Die Erde ist, so sagen Astrophysiker, nicht (wie die Bibel es ihrem wörtlichen Sinn nach beschreibt) einige tausend, sondern ungefähr viereinhalb Milliarden Jahre alt. Der Mensch hat eine lange, ihn mit allem Lebendigen verbindende Evolution hinter sich und ist trotzdem noch ein recht junges Phänomen auf diesem Planeten. In einem seiner letzten öffentlichen Vorträge bemerkte Karl Rahner, einer der bedeutendsten Theologen des 20. Jahrhunderts, zu solchen Erkenntnissen: Jedes Mal, „wenn ich irgendein Werk irgendeiner der modernen Wissenschaften aufschlage, gerate ich als Theologe in eine nicht ganz gelinde Panik. Ich weiß das allermeiste von dem, was da geschrieben steht, nicht, und ich bin sogar meistens außerstande, genauer zu verstehen, was da zu lesen ist. Und so fühle ich mich auch als Theologe irgendwie desavouiert. Die blasse Abstraktheit und Leere meiner theologischen Begriffe kommt mir erschreckend zum Bewusstsein. Ich sage: Die Welt ist von Gott geschaffen. Aber was die Welt ist, davon weiß ich fast nichts, und darum bleibt auch der Begriff der Schöpfung seltsam leer. Ich sage als Theologe: Jesus ist auch als Mensch der Herr der gesamten Schöpfung. Und dann lese ich, dass der Kosmos Milliarden von Lichtjahren sich ausdehnt, und frage mich dann erschreckt, was eigentlich der eben gesagte Satz bedeute“ („Erfahrungen eines katholischen Theologen“, in: Sämtliche Werke, Bd. 25, 54f).
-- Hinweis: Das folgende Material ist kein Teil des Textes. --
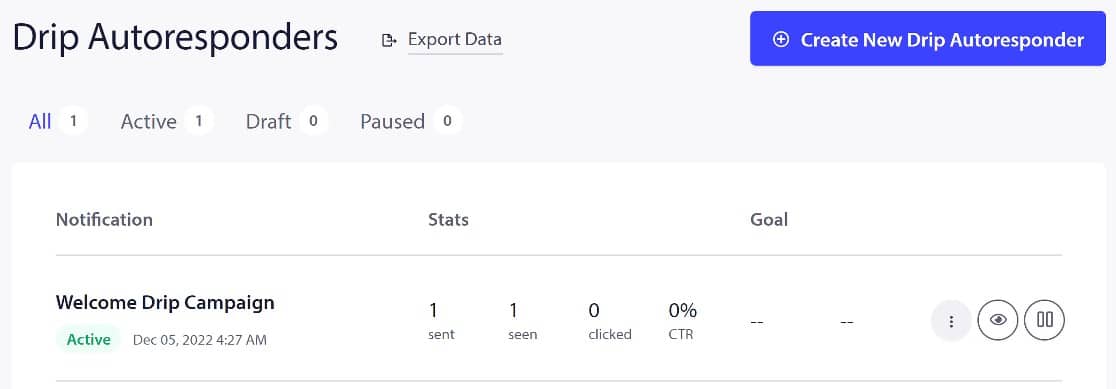
Task: Click the Export Data icon
Action: point(389,40)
Rahner bringt zum Ausdruck, dass die Theologie dort, wo sie neues, außerhalb der Theologie geschöpftes Wissen zur Kenntnis nimmt, bis hin zur „Panik“ verunsichert werden kann. Diese Verunsicherung destabilisiert den Glauben in seinem überlieferten Rahmen, bietet jedoch auch die Gelegenheit, seine Vielschichtigkeit neu zu entdecken. Denn manches ist auch theologisch deutlich komplizierter, als es den Anschein haben mag.
Was genau heißt „Heil“?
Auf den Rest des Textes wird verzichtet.